Insight

 

Exploring the Limits of Responsible Business

By Andrew Wilson

Businesses are engaging in initiatives to address the climate crisis. But not all are pushing the boundaries and embracing real change. Is your business properly prepared to meet society’s changing expectations?

I have been working in sustainability long enough to have seen several fads and fashions come and go. I’ll even admit I bought a diesel-engined car in the early 1990s on clear scientific advice that it would emit less CO2 than a petrol model. Some years later we all came to realise there is trade-off between lower carbon and other pollutants such as dioxides, nitrogen oxides, gases and fine particles. My car might have been marginally “greener”, but it certainly wasn’t cleaner. So, forgive me for a moment if I raise a slightly sceptical eyebrow at another sustainability development, nature based solutions (NBS), which are being positioned as the answer to climate change. Undoubtedly, there are huge potential benefits from working with nature to better maintain and replenish natural resources. However, not all nature based solutions are created equal. There is a sometimes a gap between intention and outcome.

 

Perhaps this tension can best be illustrated with reference to two recent corporate initiatives. Both are commendable in their own right and go some way to combatting climate change. But the wider implications of each are very different.

The first example is Coca‑Cola, who recently launched a new prototype beverage bottle made from 100% plant-based plastic. The company claims this is the first time such bottles can be made using technologies that are ready for commercial scale. The bottle (excluding the cap and label) is produced using sugar from corn, removing all petroleum-based content from the bottle itself. Importantly, Coca-Cola’s goal for this plant-based plastic is to use surplus agricultural products to minimize the overall carbon footprint. In addition, Coca-Cola point out that the new plant-based bottle is fully recyclable within the current system, alongside PET-based bottles.

The second example is Shell's 'Drive carbon neutral' campaign, which is part of the company’s loyalty card system. Cardholders can opt to have their emissions offset through purchases of carbon credits. Given that the majority of emissions associated with petrol come from using the fuel once it’s in our cars (rather than getting it from the oil well to the pump) there is some merit in this initiative.

To deliver carbon neutrality, Shell purchases carbon credits equivalent to the amount of carbon emissions for the whole life cycle from drilling to driving, to offset them through Shell’s global portfolio of nature-based solutions projects. The company issues an annual verified carbon reduction certificate confirming that the fuel has been offset.

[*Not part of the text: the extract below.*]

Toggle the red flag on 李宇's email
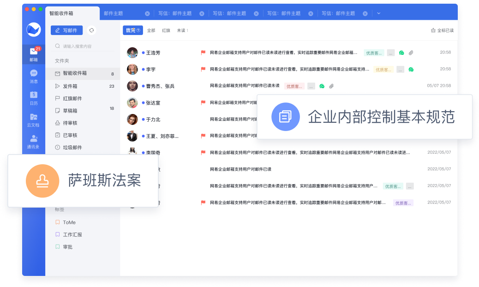The image size is (479, 287). click(203, 70)
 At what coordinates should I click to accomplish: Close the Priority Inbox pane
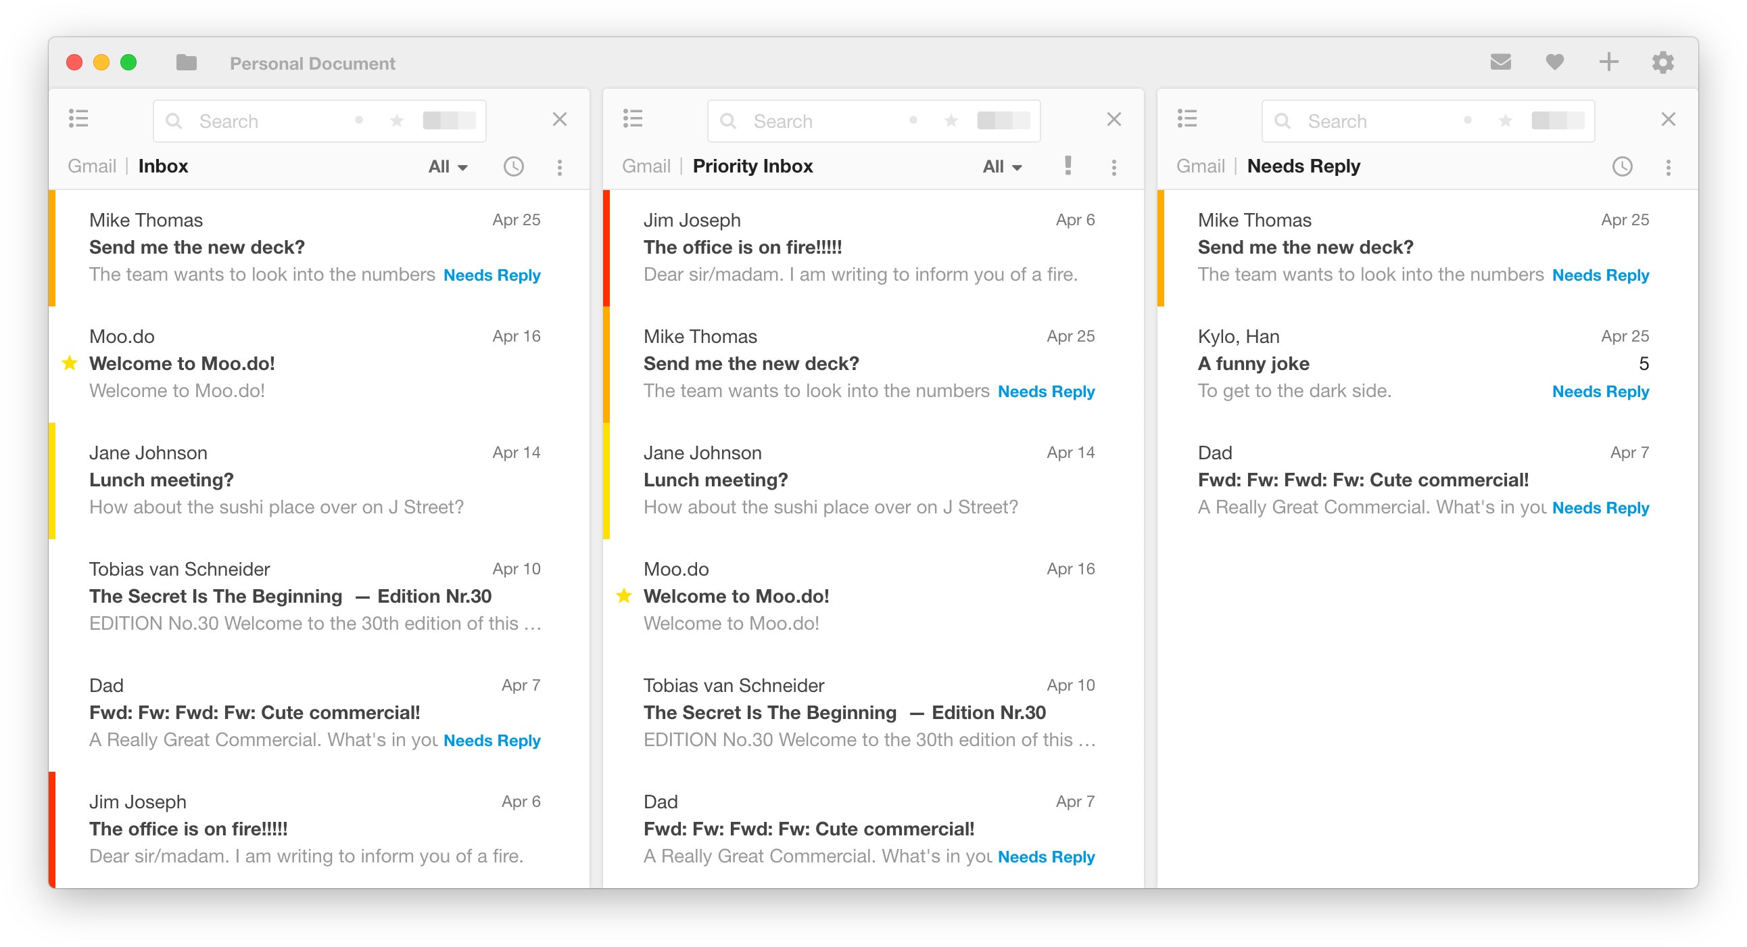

While there is a degree of win-win with both these corporate initiatives, it can be argued that there is a fundamental difference between the two.

The first, in my view, is moving towards real innovation by changing the way Coca-Cola operates. True, the company is still selling a high-priced fizzy drink, but it is making efforts to fundamentally change the sourcing and manufacturing process of a key component in its product, one that has a massive impact on the environment. Indeed, the company is going further through a trial partnership with Loop using refillable glass bottles, moving away from single-use packaging altogether.

Shell, on the other hand, could be seen to be prolonging a business as usual approach. While the company recognises that switching to electric vehicles is the best way forward (and is providing UK forecourts with 100% renewable electricity charging points), the drive carbon neutral NBS scheme quietly condones the continued use of petrol and diesel. It fails to recognise that we simply can’t off-set our way out of the climate crisis.

This brief consideration of nature based solutions as one corporate response to the climate crisis raises a substantive issue. It points to a much larger question of whether your business is properly prepared to meet society’s changing expectations.

Those companies that focus on business as usual will not fail in the short term. However, they will be under severe threat when regulators, investors and consumers start to reassess the trade-offs we are making – as I did with my car all those years ago.

In contrast, companies that are willing to innovate, to develop new ways of working and push the boundaries of responsible business will be become more resilient, more responsive and more respected. In short, they will be much better placed to prosper over the long term as we continue the transition to a more sustainable world.